By Kate Douvan
This proposal outlines a plan to create a documentary film and interactive digital experience on the Web called The Woman's Quilt. The title is inspired by the creative collaboration that occurs during a quilting bee -- a circle of women, talking, laughing, learning and making something beautiful out of bits and pieces of their lives.
Startling contemporary research by Harvard psychologist Carol Gilligan reveals that, with alarming consistency, young females girls lose their sense self during adolescence. The power they have known in their earlier life seems to vanish with training bras. They feel tremendous conflict between their ambition and self assertion on the one hand, and the desire to be popular with boys on the other hand. The loss of love, they often believe, is the consequence of a strong sense of self. A central motivation to create The Women's Quilt is a desire to change this. Gilligan and her colleges believe that one reason this occurs is that girls do not grow up with heroic female mythology that encourages them to lead exciting, adventurous, rewarding lives. Western tales of men questing in foreign lands abound. But girls seems to believe for them it is a choice: choose love or adventure. The male heroes are able to have both. They go off on their adventure and then come home to their wives, love and family. We want to show girl that it's possible for them to have both. The Women's Quilt be a place to find modern day female heroes. Women with strong identities who have initiated imaginative, self-expanding journies... women who have love in their lives... women who are thriving. Our female portraits will counterbalance the loud cultural message that our identity comes primarily from how we look; it will show that we are what we believe, what we do and what we say. Girls will come away from The Women's Quilt feeling that their talents, abilities & ideas are important and need to be heard. Girls will feel powerful, capable and inspired.
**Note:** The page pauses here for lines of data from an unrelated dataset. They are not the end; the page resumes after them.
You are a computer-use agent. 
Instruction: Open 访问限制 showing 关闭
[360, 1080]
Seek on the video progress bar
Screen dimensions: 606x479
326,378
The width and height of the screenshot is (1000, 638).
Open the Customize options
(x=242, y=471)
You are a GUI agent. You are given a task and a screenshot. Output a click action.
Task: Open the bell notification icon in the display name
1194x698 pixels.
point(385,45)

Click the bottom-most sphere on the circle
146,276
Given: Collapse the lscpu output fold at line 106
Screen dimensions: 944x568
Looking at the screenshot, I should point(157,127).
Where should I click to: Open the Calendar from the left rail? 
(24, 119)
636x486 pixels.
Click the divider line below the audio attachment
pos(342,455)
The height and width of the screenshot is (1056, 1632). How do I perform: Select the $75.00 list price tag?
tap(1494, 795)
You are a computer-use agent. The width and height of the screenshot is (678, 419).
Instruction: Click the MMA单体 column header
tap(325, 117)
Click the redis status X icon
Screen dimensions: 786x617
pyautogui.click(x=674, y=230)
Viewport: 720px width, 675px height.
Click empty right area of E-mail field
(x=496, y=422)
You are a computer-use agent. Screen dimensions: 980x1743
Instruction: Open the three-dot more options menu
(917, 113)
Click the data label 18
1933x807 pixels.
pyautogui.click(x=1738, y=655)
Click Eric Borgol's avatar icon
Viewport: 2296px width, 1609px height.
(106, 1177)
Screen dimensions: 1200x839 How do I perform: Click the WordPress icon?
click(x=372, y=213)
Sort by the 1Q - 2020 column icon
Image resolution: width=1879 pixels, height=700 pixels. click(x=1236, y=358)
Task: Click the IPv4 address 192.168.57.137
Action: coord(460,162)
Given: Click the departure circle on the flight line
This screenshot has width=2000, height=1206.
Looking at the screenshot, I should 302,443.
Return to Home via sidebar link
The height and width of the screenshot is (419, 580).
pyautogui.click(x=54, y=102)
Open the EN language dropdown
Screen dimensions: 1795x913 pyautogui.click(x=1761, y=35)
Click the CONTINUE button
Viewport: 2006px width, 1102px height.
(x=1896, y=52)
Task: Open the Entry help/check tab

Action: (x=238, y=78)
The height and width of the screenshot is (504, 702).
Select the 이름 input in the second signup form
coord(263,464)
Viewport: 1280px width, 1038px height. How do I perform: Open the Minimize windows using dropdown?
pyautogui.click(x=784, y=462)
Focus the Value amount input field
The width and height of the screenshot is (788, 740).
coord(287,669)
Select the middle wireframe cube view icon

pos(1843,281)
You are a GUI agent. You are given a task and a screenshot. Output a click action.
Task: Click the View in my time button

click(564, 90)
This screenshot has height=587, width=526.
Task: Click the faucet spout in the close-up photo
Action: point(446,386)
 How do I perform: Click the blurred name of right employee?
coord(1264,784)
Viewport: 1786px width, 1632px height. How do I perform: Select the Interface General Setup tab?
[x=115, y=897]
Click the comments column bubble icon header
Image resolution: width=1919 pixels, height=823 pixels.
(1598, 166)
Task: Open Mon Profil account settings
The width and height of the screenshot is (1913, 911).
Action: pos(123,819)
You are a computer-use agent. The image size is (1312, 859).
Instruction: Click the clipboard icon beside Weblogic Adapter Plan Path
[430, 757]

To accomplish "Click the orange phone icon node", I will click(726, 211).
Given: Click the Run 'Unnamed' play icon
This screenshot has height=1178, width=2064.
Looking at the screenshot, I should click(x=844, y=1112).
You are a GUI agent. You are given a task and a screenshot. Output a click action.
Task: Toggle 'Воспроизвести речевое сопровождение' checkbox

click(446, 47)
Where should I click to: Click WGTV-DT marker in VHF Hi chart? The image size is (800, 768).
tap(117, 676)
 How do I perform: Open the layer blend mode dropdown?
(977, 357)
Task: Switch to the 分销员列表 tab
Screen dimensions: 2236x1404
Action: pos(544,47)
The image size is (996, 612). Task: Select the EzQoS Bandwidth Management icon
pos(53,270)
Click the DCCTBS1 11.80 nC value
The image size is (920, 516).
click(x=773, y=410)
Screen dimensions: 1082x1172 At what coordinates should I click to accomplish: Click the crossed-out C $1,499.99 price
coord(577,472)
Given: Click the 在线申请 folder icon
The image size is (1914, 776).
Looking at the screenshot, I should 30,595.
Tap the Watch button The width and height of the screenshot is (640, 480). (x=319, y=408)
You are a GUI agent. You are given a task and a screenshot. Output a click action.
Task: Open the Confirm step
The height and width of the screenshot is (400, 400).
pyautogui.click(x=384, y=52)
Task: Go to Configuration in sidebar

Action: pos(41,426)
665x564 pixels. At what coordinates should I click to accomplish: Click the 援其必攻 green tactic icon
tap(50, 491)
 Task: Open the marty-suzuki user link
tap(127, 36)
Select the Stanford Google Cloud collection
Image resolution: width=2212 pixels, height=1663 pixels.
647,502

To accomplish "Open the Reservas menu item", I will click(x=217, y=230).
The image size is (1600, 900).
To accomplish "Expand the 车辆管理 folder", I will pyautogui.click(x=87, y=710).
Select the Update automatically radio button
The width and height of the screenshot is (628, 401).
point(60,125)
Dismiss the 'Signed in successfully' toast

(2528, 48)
In phase one of the Woman's Quilt we will collect videotaped interviews. This research/gathering phase will generate a documentary film/video that explores the lives of American girls and women. We will examine the tumult that has occurred during the last two decades -- how our roles have changed, how our lives compare with our mother's. We will show the complicated weave of our lives -- the sometimes tangled intersection of intimacy/ relationships, work and child rearing, and create a film that speaks of being female in America.
Phase two will be the creation of the Interactive Women's Quilt. This experience will be packaged as a CD-ROM as well an experience that will exist on the internet. The Interactive Women's Quilt will be a cultural collage made of image1, text2 and sound3. It will be an emotional sensorama where thoughts, feelings and ideas will be conveyed to a participant experientially. The physical act of navigating through a computer environment, making choices, interacting and communicating with others engages a participant in ways traditional media cannot. The journey will pull one forward; beyond every turn, something new will be revealed. Insight and power will be made in juxtapositions and connections between things. This will be a journey of discovery. Discovery of the self, discovery of others. The tone will be passionate, joyous, free, soaring. It will be an experience that makes one feel. It will inspire personal growth.
*1. still graphics and moving images (video and animations) *2. prose (fiction & non-fiction), poetry, song lyrics *3. music, spoken word, sound effects
With the internet Woman's Quilt we hope to create a community -- a place where females of all ages can communicate and share with others. We imagine that the internet Women's Quilt to grow to express the rich and varied splendor of women's lives around the globe, for online viewers can easily contribute their own pages to the Quilt in cyberspace.
Planting a garden is another metaphor for the creative process that's based on traditional women's work. During the first phase, collecting the interviews, we will be planting seeds. We will fertilize and encourage growth by asking interviewees to bring objects with them to their sessions. These objects that have meaning to them, may be photographs, figurines, rocks, jewelry, bits of embroidery, etc... Mary Catherine Bateson, in her book "Composing a Life" writes: "Women's lives have always been grounded in the physical by the rhythms of their bodies and the giving and receiving of concrete specific tokens of love, a ring or a teaspoon of cough syrup." The women interviewed will tell their stories, tell what the objects mean to them. The objects will then be graphically displayed and used for navigational purposes in the Interactive Women's Quilt. Click on the faded yellow rose and hear Maxine Hong Kingston tell a story from her childhood, click on Courtney Love's notebook and go to the pages filled with song lyrics. Follow a beckoning icon to a gallery of paintings. Like doors on an advent calender, each icon reveals a message: an image, a glimpse of wisdom, beauty, truth -- each is an opportunity, a challenge to learn and grow.
Here's a beginning list of women we hope to interview. While this list has known names on it, we will also interview girls and women (as young as 5 years) who are not well known. We know from the documentary film form that it does not matter if the interviewee is known or not, what they have to say still resonates. The film "Roger & Me" illustrates this -- the woman who slaughters rabbits (not an interview with Roger Smith) becomes the emotional heart of the piece; her life is the metaphor for the devastation caused by the factory closure.
The Women's Quilt will be an imaginative, mind and self expanding journey that supports girls in their development. It will allow them to envision a myriad of possible futures and possible selves and it will encourage them to become all they can be.